A decision rendered in the Connecticut Superior Court illustrates the potential consequences of entering into an ambiguous agreement regarding the payment of college expenses. In this particular case, the parties obtained an uncontested divorce on September 8, 2008. Pursuant to the terms of their separation agreement, the parties were each responsible for paying 50% of their children’s “actual college education.”
Except for the designation “actual college education,” the language of the agreement tracked the language of C.G.S.A. §46b-56c in that educational costs were to include room, board, dues, tuition, books, fees, registration costs, and application costs up to the amount charged by the University of Connecticut for a full-time, in-state student.
When the parties’ older son attended technical school, both the mother and father contributed to the cost.
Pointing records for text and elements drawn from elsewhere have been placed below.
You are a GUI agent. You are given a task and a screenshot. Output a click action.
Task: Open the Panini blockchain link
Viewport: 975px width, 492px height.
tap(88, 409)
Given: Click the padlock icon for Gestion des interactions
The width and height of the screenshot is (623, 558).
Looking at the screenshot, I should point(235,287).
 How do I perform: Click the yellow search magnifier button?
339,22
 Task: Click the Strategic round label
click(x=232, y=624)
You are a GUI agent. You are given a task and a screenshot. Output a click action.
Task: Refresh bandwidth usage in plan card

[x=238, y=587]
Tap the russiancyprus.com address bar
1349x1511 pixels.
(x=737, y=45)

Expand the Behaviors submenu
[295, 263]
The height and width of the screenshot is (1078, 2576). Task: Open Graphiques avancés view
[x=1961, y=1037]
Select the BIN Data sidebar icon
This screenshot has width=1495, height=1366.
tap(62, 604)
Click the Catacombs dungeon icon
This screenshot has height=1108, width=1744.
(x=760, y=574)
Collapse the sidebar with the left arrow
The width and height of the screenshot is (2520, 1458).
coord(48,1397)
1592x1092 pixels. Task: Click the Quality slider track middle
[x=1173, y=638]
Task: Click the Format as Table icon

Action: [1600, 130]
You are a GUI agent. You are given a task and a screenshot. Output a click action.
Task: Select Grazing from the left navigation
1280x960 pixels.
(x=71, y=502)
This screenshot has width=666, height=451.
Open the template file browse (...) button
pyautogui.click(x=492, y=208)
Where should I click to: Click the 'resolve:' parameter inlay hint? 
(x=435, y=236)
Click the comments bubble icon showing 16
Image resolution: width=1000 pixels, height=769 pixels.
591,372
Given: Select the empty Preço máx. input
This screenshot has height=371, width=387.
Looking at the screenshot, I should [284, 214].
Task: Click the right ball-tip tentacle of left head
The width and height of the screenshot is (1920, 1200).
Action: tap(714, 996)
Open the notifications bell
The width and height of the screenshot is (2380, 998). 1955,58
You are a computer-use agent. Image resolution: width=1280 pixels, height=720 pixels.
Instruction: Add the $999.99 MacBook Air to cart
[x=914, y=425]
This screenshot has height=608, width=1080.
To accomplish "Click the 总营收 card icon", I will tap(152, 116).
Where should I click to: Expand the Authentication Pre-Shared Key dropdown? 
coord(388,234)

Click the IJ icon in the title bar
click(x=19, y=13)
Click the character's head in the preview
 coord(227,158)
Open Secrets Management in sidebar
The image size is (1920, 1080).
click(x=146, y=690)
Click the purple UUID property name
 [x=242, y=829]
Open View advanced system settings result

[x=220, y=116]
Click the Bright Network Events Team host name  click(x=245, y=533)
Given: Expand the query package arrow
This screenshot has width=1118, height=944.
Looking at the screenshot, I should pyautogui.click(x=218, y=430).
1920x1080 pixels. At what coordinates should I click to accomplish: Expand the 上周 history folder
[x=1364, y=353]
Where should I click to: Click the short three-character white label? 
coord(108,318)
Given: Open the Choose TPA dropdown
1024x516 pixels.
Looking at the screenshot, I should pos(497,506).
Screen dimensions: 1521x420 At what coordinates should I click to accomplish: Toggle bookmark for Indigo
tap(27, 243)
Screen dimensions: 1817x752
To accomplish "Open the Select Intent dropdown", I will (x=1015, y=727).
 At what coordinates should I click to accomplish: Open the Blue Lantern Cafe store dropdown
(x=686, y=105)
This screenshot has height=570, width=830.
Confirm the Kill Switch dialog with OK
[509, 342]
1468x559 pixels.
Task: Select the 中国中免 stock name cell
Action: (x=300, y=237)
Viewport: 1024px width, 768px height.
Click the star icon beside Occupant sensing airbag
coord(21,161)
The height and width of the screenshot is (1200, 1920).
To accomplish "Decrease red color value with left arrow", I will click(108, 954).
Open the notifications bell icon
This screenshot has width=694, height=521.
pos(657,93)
However, when the parties’ younger son enrolled in college, the mother refused to contribute, claiming she was entitled to a credit because the younger son’s technical school education was not “actual college” as set forth in the parties’ separation agreement. The father filed a motion for contempt against the mother seeking an order of enforcement.
Relying, at least in part, on another Connecticut Superior Court decision which addressed a nearly identical issue, the Court found that the term “college” as used in the parties’ separation agreement did in fact include technical school. Therefore, the mother was obligated to contribute toward both the older son’s vocational education and the younger son’s college education. Since she failed to do so, the Court found the mother in contempt and ordered her to pay the husband the outstanding balance within thirty days.